The final activity for each learning lab provides space to work with data and to reflect on how the concepts and techniques introduced in each lab might apply to your own research.
To earn a badge for each lab, you are required to respond to a set of prompts for two parts:
In Part I, you will reflect on your understanding of key concepts and begin to think about potential next steps for your own study.
In Part II, you will create a simple data product in R that demonstrates your ability to apply a data analysis technique introduced in this learning lab.
Use the institutional library (e.g. NCSU Library), Google Scholar or search engine to locate a research article, presentation, or resource that applies text mining to an educational context or topic of interest. More specifically, locate a text mining study that visualize text data.
Provide an APA citation for your selected study.
How does the sentiment analysis address research questions?
Draft a research question for a population you may be interested in studying, or that would be of interest to educational researchers, and that would require the collection of text data and answer the following questions: What is the level of adoption by valance of CCSS standards by geographic area based on tweet data?
What text data would need to be collected? The data that would need to be collected would be tweets that include #hashtags pertaining to both the CCSS standards.
For what reason would text data need to be collected in order to address this question?
Explain the analytical level at which these text data would need to be collected and analyzed.
Use your case study file to create small multiples like the following figure:
I highly recommend creating a new R script in your lab-2 folder to complete this task. When your code is ready to share, use the code chunk below to share the final code for your model and answer the questions that follow.
library(forcats)
library(dplyr)
##
## Attaching package: 'dplyr'
## The following objects are masked from 'package:stats':
##
## filter, lag
## The following objects are masked from 'package:base':
##
## intersect, setdiff, setequal, union
library(readr)
library(tidyr)
library(rtweet)
library(writexl)
library(readxl)
library(tidytext)
library(textdata)
library(ggplot2)
library(textdata)
library(scales)
##
## Attaching package: 'scales'
## The following object is masked from 'package:readr':
##
## col_factor
#read in data files
ngss_tweets <- read_xlsx("data/ngss_tweets.xlsx")
ccss_tweets <- read_xlsx("data/csss_tweets.xlsx")
#filtering for English only Tweets
ngss_text <- filter(ngss_tweets, lang == "en")

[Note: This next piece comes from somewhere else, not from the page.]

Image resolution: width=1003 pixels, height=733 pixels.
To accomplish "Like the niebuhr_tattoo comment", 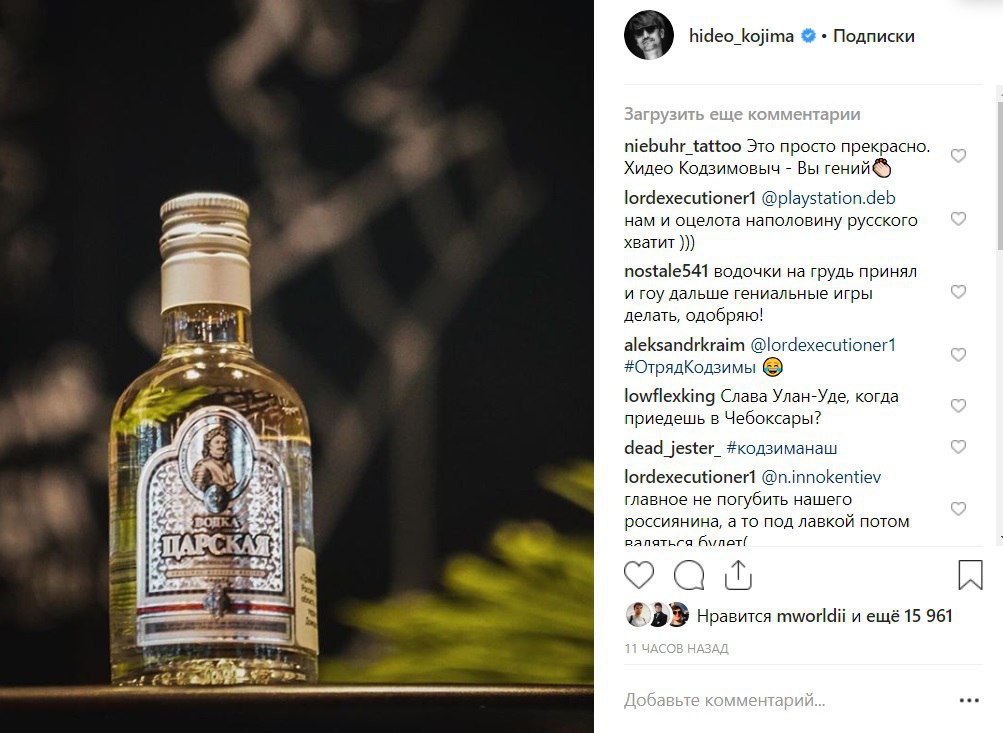I will (958, 155).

ccss_text <- filter(ccss_tweets, lang == "en")
#add column to identify standard category
ngss_text <- mutate(ngss_text, standards = "NGSS")
ccss_text <- mutate(ccss_text, standards = "CCSS")
#reorder the columns
ngss_text <- relocate(ngss_text, standards)
ccss_text <- relocate(ccss_text, standards)
#select desired variables
ngss_text <- select(ngss_text, standards, screen_name, created_at, text)
ccss_text <- select(ccss_text, standards, screen_name, created_at, text)
#combine datasets
tweets <- bind_rows(ngss_text, ccss_text)
#tokenize data
tweet_tokens <-
tweets %>%
unnest_tokens(output = word,
input = text,
token = "tweets")
## Using `to_lower = TRUE` with `token = 'tweets'` may not preserve URLs.
#remove stop words and remove amp
tidy_tweets <-
tweet_tokens %>%
anti_join(stop_words, by = "word")%>%
filter(!word == 'amp')
#count the most common words
count_tweets <- count(tidy_tweets, word, sort = T)
#get sentiments from AFINN, nrc, bing, loughran
afinn <- get_sentiments("afinn")
bing <- get_sentiments("bing")
nrc <- get_sentiments("nrc")
loughran <- get_sentiments("loughran")
#join sentiments by word
sentiment_afinn <- inner_join(tidy_tweets, afinn, by = "word")
sentiment_bing <- inner_join(tidy_tweets, bing, by = "word")
sentiment_nrc <- inner_join(tidy_tweets, nrc, by = "word")
sentiment_loughran <- inner_join(tidy_tweets, loughran, by = "word")
#view tweets by standard X time
tweets %>%
group_by(standards) %>%
ts_plot(by = "days")
#produce summaries
summary_bing <- count(sentiment_bing, sentiment, sort = TRUE)
summary_nrc <- count(sentiment_nrc, sentiment, sort = TRUE)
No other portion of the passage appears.